[Обвинитель, обращаясь к обвиняемой: ]
Даже когда дискурс показа мод направлен на поучение или коррекцию ненормативного и дефективного, оценка поведения апеллирует только к высшим обезличенным эстетическим критериям:
[Обвинитель, обращаясь к аудитории: ]
Несомненно, что якобы нейтральный язык гламура служит не только для эстетического описания, но и для наставления. В нем заложена нормативная социализирующая составляющая, и поэтому представление публике желанного стандарта превращает дискурсивный фрейм показа мод в важное средство реализации самотрансформации героя передачи.
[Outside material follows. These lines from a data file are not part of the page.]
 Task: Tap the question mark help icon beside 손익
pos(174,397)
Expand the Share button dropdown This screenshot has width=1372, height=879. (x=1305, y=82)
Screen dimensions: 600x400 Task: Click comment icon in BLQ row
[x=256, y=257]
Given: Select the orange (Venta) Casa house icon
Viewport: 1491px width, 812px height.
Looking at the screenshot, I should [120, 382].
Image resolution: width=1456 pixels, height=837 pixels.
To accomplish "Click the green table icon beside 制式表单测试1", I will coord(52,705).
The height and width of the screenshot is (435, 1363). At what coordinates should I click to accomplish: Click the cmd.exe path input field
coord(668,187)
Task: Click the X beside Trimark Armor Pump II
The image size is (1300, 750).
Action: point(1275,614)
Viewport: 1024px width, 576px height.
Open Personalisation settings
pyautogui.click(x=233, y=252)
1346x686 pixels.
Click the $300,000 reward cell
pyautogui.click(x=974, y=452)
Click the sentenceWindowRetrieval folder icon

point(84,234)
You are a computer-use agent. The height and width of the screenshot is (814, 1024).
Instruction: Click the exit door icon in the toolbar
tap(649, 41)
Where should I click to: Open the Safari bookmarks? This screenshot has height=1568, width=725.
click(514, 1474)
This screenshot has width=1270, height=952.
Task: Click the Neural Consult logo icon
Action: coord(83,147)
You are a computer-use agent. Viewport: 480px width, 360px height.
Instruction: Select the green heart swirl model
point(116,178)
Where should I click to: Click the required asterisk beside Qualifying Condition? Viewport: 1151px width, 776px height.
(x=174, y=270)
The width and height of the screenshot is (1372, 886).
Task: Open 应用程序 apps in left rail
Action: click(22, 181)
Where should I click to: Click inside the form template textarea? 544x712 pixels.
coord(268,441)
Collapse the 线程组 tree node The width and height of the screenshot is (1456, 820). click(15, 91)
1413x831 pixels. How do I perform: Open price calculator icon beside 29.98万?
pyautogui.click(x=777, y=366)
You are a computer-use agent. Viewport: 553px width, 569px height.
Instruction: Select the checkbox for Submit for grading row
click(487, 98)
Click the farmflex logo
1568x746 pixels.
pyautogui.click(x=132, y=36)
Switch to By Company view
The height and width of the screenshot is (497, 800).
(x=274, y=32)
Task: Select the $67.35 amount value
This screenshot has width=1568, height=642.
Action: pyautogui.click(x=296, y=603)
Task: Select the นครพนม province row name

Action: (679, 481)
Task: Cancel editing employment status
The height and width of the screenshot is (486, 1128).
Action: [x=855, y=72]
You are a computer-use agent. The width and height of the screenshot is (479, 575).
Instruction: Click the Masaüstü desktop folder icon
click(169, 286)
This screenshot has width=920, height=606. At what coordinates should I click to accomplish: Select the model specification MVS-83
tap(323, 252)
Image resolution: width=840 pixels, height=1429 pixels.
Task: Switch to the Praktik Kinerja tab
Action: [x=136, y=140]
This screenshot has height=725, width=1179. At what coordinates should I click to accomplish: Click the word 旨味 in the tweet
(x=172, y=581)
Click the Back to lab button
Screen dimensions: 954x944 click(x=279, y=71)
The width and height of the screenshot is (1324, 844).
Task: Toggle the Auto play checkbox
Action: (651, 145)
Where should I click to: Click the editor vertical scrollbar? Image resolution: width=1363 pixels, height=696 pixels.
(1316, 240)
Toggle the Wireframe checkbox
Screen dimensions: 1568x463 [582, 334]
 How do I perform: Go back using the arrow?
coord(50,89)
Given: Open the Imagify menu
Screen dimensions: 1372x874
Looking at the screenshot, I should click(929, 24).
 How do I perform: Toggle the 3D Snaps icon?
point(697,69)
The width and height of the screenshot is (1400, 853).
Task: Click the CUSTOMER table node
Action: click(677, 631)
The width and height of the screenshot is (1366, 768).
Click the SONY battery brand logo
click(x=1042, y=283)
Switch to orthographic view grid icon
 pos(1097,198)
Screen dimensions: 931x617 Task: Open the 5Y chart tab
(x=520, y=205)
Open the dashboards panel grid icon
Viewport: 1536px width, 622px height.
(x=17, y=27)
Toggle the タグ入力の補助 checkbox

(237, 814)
Новый стиль создается для героини стилистами; они всегда невидимы, у них нет лиц и имен, и они бессловесны. Они символизируют некую универсальную эстетическую систему или авторитетный «закон», который воплощает и отстаивает Модный суд.
В большинстве случаев трансформация, произведенная стилистами, представляется как переживание совершенства, оно часто вызывает безмолвие («у меня нет слов») и артикулируется как состояние счастья («я счастлива»). Преображение вновь комментируется всеми участниками действа и получает оценку качественного перехода героини в новую жизнь:
[Истец, обращаясь к суду: ]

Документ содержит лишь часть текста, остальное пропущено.